CONSIGNES ▸
A. Réécris l'extrait sur les parrainages depuis « En réalité, les » jusqu'à « seuls facteurs institutionnels. », en mettant « diversité » à la place de « multitude ».
B. D'après l'extrait sur les parrainages, depuis quelle année l'extrême droite a-t-elle au moins un candidat à chaque élection ?
C. Écris la suite de l'extrait sur les parrainages présidentiels, après sa dernière phrase.

EXTRAIT CHOISI ▸
⟨

En effet, le système originel se défendait : lorsque le Président de la République se trouvait élu au suffrage universel indirect, il y avait identité entre ceux qui désignaient les candidats et ceux qui votaient pour le futur chef de l’État. Lorsque, en revanche, le président s’est trouvé élu au suffrage universel direct, il y a eu disjonction entre ceux qui choisissaient les candidats et ceux qui votaient. Les candidats sont désignés par des élus, mais ce sont les citoyens qui élisent le candidat qu’ils préfèrent.

Il n’est dès lors guère surprenant que les dernières propositions parlementaires, émanant des camps supposés défavorisés par les règles actuelles, aient souhaité que soient explicitement traduites les propositions de la Commission Jospin dans la loi organique, ainsi que les députés de la France insoumise en ont fait état le 26 octobre 2020, soit supprimer la publicité des parrainages en modifiant la loi, ainsi que, à l’autre spectre politique, la députée Emmanuelle Menard en a fait état le 8 février 2022.

Système des parrainages et libéralisme

Les extrêmes se plaignent de manière récurrente du système actuel des parrainages.

Pourtant, force est de constater qu’ils ne semblent pas mal lotis. L’extrême droite se trouve représentée par au moins un candidat lors de chaque élection depuis 1988. L’extrême gauche, plus morcelée, s’en sort encore mieux puisque la pluralité des candidatures est devenue la norme. En revanche, depuis le début de la Ve République, seul Alain Madelin a représenté les couleurs libérales lors des élections présidentielles. Cela semble bien peu, même s’il faut reconnaître que pour l’essentiel, ces soixante dernières années, le libéralisme a navigué entre l’ostracisation au mieux et l’indifférence au pis. Il est malgré tout légitime de se demander si le système des parrainages n’empêcherait pas l’existence d’une alternative libérale. Car enfin, qu’un candidat communiste voisine avec plusieurs candidats gauchistes qui ne représentent rien ou à peu près rien, tandis qu’il n’existe aucun candidat libéral, fait tâche !

Les causes de l’absence d’offre libérale

En réalité, les causes de l’inexistence d’une offre libérale sont plus profondes et elles proviennent d’une multitude de facteurs, cela dit en se focalisant sur les seuls facteurs institutionnels.

⟩

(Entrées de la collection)
⟨

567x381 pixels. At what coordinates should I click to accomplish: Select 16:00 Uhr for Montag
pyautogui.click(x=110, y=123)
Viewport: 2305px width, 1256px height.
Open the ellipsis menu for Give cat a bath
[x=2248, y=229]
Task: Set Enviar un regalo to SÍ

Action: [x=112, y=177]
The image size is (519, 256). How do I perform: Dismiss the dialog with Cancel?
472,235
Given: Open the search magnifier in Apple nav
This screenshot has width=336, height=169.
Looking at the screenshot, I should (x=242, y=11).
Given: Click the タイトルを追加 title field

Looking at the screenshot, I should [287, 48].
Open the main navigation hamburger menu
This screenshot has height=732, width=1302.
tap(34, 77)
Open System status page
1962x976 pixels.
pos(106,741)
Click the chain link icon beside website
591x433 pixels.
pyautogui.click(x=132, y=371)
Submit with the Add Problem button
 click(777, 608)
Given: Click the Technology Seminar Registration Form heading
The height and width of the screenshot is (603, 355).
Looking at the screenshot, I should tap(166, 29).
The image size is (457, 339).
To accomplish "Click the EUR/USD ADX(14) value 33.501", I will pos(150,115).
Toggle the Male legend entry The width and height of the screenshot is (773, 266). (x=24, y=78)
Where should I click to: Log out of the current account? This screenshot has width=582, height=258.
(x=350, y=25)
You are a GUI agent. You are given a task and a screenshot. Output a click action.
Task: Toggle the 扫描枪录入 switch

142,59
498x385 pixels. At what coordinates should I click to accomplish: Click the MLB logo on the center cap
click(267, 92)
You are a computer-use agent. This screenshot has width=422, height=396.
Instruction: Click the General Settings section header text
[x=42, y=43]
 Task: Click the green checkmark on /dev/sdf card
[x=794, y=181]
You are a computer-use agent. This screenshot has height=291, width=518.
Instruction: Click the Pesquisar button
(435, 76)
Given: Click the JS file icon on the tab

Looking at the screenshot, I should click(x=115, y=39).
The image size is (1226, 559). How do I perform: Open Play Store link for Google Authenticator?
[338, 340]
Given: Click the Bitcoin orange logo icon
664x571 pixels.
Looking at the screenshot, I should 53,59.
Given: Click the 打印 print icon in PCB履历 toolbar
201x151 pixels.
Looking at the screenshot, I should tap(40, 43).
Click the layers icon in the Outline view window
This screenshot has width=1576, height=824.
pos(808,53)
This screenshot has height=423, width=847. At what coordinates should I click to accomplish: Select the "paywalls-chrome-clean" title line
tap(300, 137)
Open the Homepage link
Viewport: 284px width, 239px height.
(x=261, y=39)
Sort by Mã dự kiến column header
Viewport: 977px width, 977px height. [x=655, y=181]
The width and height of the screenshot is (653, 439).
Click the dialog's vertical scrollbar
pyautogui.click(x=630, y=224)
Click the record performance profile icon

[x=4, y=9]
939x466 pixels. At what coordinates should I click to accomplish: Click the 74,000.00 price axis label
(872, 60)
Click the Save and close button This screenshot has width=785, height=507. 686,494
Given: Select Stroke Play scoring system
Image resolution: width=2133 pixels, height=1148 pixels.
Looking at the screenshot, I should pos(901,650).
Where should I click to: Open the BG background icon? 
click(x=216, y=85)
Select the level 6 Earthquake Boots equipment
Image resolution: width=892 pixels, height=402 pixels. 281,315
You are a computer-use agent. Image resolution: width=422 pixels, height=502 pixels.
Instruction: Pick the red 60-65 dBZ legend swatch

⟩

RÉPONSES ▸
A.
En réalité, les causes de l’inexistence d’une offre libérale sont plus profondes et elles proviennent d’une diversité de facteurs, cela dit en se focalisant sur les seuls facteurs institutionnels.

B. Depuis 1988.

C.
Lorsque la Commission Jospin propose en 2012 d’instaurer un parrainage des candidats à l’élection présidentielle par les citoyens, elle se garde bien de toucher à la règle du plafonnement des dépenses électorales, qualifiée de « puissant facteur de réduction des inégalités entre candidats ». La seule proposition qu’elle porte se réduit à modifier le calcul du remboursement public des frais de campagne. Or, l’objectif implicite du plafonnement est d’interdire l’émergence de candidats qui disposeraient de moyens financiers considérables. Et notamment d’interdire aux suppôts du capitalisme de bénéficier d’un avantage indu sur ses contempteurs. Il n’est donc pas question d’instaurer un système à l’américaine à base d’élections primaires compte tenu des dérives réelles ou supposées de ce mécanisme.

Associée à une droite souvent très conservatrice et viscéralement antilibérale, l’inexistence d’un  marché des idées en France joue également à plein : des enseignants politisés ou nettement à gauche dans le secteur public de l’Éducation nationale, du primaire à l’Université, des journalistes de la presse écrite comme de la presse parlée très majoritairement de gauche, un interventionnisme de l’État tous azimuts pour règlementer les médias et encadrer l’offre électorale. Il est ainsi peu évident que puisse émerger un candidat libéral, porté par une large fraction de l’opinion publique.

Un régime politique antilibéral

La France subit un régime politique unique au monde parmi les grandes ou les moyennes puissances : un régime parlementaire à présidence forte. On sait que cette dérive dans le sens de l’exécutif ou de la fonction gouvernante est venue en réaction à la prépondérance de la ou des assemblées lors des républiques précédentes qui a mené le pays à la ruine. Mais rien n’interdit de revenir sur le pli présidentialiste pris par nos institutions depuis la pratique gaullienne sur laquelle aucun de ses successeurs ne s’est évidemment empressé de revenir. Bien au contraire, puisque l’inversion du calendrier parlementaire, voulue par Lionel Jospin et qui lui a été funeste, a encore accusé les dérives de notre régime. Ainsi, le censeur du « coup d’État permanent » qu’était Mitterrand s’est-il parfaitement accommodé de l’hyperprésidence une fois parvenu au pouvoir…

Il n’y a dès lors pas besoin d’une VIe République, comme le souhaitent certains, surtout à l’extrême gauche. Il suffirait de lire notre Constitution avec d’autres lunettes et d’aligner notre pays sur les régimes parlementaires de certains de nos homologues, à commencer par l’Angleterre, de telle manière que le Premier ministre devienne l’organe prépondérant au sein de l’exécutif.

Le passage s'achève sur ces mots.